Work order:
What is needed is the whole of the data, set down exactly.

Records:
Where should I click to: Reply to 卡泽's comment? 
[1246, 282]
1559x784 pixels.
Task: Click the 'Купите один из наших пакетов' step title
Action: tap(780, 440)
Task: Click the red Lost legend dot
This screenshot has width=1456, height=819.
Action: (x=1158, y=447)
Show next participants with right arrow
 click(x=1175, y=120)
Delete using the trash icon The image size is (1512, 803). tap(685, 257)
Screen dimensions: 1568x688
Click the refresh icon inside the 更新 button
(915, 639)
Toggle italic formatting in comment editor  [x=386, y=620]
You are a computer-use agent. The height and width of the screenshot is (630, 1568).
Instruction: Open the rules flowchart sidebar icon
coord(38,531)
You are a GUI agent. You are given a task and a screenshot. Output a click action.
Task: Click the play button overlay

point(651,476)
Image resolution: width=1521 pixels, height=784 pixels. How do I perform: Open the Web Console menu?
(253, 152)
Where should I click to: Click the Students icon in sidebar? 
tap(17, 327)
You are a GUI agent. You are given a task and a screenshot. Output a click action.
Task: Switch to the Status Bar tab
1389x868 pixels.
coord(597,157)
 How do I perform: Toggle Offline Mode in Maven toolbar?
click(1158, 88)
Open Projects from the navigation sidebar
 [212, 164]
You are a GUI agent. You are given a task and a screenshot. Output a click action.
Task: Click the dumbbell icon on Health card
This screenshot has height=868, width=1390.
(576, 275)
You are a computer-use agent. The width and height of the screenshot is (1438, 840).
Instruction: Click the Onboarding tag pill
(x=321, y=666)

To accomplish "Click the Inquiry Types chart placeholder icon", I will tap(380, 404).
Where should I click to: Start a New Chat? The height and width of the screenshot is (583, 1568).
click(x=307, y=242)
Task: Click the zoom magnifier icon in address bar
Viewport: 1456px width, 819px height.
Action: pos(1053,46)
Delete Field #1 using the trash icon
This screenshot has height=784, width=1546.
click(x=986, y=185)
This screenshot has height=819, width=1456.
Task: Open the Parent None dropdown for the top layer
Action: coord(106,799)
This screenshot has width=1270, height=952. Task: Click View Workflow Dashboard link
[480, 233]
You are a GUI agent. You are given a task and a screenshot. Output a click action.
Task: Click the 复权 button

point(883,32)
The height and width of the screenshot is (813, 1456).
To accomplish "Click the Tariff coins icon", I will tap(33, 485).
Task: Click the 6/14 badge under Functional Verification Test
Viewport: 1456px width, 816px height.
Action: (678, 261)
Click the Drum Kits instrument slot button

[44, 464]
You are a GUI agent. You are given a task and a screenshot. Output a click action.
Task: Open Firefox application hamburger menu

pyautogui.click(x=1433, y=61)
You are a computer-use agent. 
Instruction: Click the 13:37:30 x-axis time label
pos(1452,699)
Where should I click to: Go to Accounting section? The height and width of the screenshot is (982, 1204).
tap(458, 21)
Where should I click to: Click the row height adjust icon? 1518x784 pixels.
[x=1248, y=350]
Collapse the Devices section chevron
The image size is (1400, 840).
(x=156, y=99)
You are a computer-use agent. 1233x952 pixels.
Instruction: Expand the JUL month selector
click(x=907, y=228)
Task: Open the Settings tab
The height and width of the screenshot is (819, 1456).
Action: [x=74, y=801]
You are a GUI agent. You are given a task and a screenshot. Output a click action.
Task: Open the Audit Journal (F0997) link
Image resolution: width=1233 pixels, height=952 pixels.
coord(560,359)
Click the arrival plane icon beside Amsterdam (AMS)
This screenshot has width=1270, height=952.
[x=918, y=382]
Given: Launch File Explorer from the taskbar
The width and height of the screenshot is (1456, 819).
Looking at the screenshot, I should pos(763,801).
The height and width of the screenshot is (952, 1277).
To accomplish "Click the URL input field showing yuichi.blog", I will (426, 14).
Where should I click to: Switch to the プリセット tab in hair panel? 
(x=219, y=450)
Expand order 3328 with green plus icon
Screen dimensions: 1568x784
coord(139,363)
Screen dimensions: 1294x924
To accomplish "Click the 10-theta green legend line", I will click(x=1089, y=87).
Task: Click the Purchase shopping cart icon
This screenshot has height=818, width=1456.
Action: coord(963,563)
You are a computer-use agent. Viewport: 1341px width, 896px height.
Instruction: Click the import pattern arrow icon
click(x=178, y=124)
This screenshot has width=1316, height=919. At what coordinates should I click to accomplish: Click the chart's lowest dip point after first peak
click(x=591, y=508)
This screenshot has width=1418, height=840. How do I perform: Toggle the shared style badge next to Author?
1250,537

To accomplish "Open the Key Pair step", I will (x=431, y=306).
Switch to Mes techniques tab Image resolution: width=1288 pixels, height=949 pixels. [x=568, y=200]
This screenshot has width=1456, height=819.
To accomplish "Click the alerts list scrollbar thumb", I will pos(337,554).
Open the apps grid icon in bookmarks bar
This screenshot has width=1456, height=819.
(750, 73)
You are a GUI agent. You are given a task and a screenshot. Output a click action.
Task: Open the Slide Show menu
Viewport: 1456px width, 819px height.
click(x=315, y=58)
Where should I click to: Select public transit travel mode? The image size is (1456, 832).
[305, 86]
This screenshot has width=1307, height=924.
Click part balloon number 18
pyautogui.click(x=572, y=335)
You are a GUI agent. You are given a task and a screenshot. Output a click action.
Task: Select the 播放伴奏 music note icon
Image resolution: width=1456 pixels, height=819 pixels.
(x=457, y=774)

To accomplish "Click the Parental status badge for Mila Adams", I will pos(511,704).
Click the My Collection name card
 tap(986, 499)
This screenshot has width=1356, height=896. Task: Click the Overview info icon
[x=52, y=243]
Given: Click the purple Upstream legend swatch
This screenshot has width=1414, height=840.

Written answer:
Where should I click to: Reply to 卡泽's comment? 
[1246, 282]
1559x784 pixels.
Task: Click the 'Купите один из наших пакетов' step title
Action: tap(780, 440)
Task: Click the red Lost legend dot
This screenshot has width=1456, height=819.
Action: (x=1158, y=447)
Show next participants with right arrow
 click(x=1175, y=120)
Delete using the trash icon The image size is (1512, 803). tap(685, 257)
Screen dimensions: 1568x688
Click the refresh icon inside the 更新 button
(915, 639)
Toggle italic formatting in comment editor  [x=386, y=620]
You are a computer-use agent. The height and width of the screenshot is (630, 1568).
Instruction: Open the rules flowchart sidebar icon
coord(38,531)
You are a GUI agent. You are given a task and a screenshot. Output a click action.
Task: Click the play button overlay

point(651,476)
Image resolution: width=1521 pixels, height=784 pixels. How do I perform: Open the Web Console menu?
(253, 152)
Where should I click to: Click the Students icon in sidebar? 
tap(17, 327)
You are a GUI agent. You are given a task and a screenshot. Output a click action.
Task: Switch to the Status Bar tab
1389x868 pixels.
coord(597,157)
 How do I perform: Toggle Offline Mode in Maven toolbar?
click(1158, 88)
Open Projects from the navigation sidebar
 [212, 164]
You are a GUI agent. You are given a task and a screenshot. Output a click action.
Task: Click the dumbbell icon on Health card
This screenshot has height=868, width=1390.
(576, 275)
You are a computer-use agent. The width and height of the screenshot is (1438, 840).
Instruction: Click the Onboarding tag pill
(x=321, y=666)

To accomplish "Click the Inquiry Types chart placeholder icon", I will tap(380, 404).
Where should I click to: Start a New Chat? The height and width of the screenshot is (583, 1568).
click(x=307, y=242)
Task: Click the zoom magnifier icon in address bar
Viewport: 1456px width, 819px height.
Action: pos(1053,46)
Delete Field #1 using the trash icon
This screenshot has height=784, width=1546.
click(x=986, y=185)
This screenshot has height=819, width=1456.
Task: Open the Parent None dropdown for the top layer
Action: coord(106,799)
This screenshot has width=1270, height=952. Task: Click View Workflow Dashboard link
[480, 233]
You are a GUI agent. You are given a task and a screenshot. Output a click action.
Task: Click the 复权 button

point(883,32)
The height and width of the screenshot is (813, 1456).
To accomplish "Click the Tariff coins icon", I will tap(33, 485).
Task: Click the 6/14 badge under Functional Verification Test
Viewport: 1456px width, 816px height.
Action: (678, 261)
Click the Drum Kits instrument slot button

[44, 464]
You are a GUI agent. You are given a task and a screenshot. Output a click action.
Task: Open Firefox application hamburger menu

pyautogui.click(x=1433, y=61)
You are a computer-use agent. 
Instruction: Click the 13:37:30 x-axis time label
pos(1452,699)
Where should I click to: Go to Accounting section? The height and width of the screenshot is (982, 1204).
tap(458, 21)
Where should I click to: Click the row height adjust icon? 1518x784 pixels.
[x=1248, y=350]
Collapse the Devices section chevron
The image size is (1400, 840).
(x=156, y=99)
You are a computer-use agent. 1233x952 pixels.
Instruction: Expand the JUL month selector
click(x=907, y=228)
Task: Open the Settings tab
The height and width of the screenshot is (819, 1456).
Action: [x=74, y=801]
You are a GUI agent. You are given a task and a screenshot. Output a click action.
Task: Open the Audit Journal (F0997) link
Image resolution: width=1233 pixels, height=952 pixels.
coord(560,359)
Click the arrival plane icon beside Amsterdam (AMS)
This screenshot has width=1270, height=952.
[x=918, y=382]
Given: Launch File Explorer from the taskbar
The width and height of the screenshot is (1456, 819).
Looking at the screenshot, I should pos(763,801).
The height and width of the screenshot is (952, 1277).
To accomplish "Click the URL input field showing yuichi.blog", I will (426, 14).
Where should I click to: Switch to the プリセット tab in hair panel? 
(x=219, y=450)
Expand order 3328 with green plus icon
Screen dimensions: 1568x784
coord(139,363)
Screen dimensions: 1294x924
To accomplish "Click the 10-theta green legend line", I will click(x=1089, y=87).
Task: Click the Purchase shopping cart icon
This screenshot has height=818, width=1456.
Action: coord(963,563)
You are a computer-use agent. Viewport: 1341px width, 896px height.
Instruction: Click the import pattern arrow icon
click(x=178, y=124)
This screenshot has width=1316, height=919. At what coordinates should I click to accomplish: Click the chart's lowest dip point after first peak
click(x=591, y=508)
This screenshot has width=1418, height=840. How do I perform: Toggle the shared style badge next to Author?
1250,537

To accomplish "Open the Key Pair step", I will (x=431, y=306).
Switch to Mes techniques tab Image resolution: width=1288 pixels, height=949 pixels. [x=568, y=200]
This screenshot has width=1456, height=819.
To accomplish "Click the alerts list scrollbar thumb", I will pos(337,554).
Open the apps grid icon in bookmarks bar
This screenshot has width=1456, height=819.
(750, 73)
You are a GUI agent. You are given a task and a screenshot. Output a click action.
Task: Open the Slide Show menu
Viewport: 1456px width, 819px height.
click(x=315, y=58)
Where should I click to: Select public transit travel mode? The image size is (1456, 832).
[305, 86]
This screenshot has width=1307, height=924.
Click part balloon number 18
pyautogui.click(x=572, y=335)
You are a GUI agent. You are given a task and a screenshot. Output a click action.
Task: Select the 播放伴奏 music note icon
Image resolution: width=1456 pixels, height=819 pixels.
(x=457, y=774)

To accomplish "Click the Parental status badge for Mila Adams", I will pos(511,704).
Click the My Collection name card
 tap(986, 499)
This screenshot has width=1356, height=896. Task: Click the Overview info icon
[x=52, y=243]
Given: Click the purple Upstream legend swatch
This screenshot has width=1414, height=840.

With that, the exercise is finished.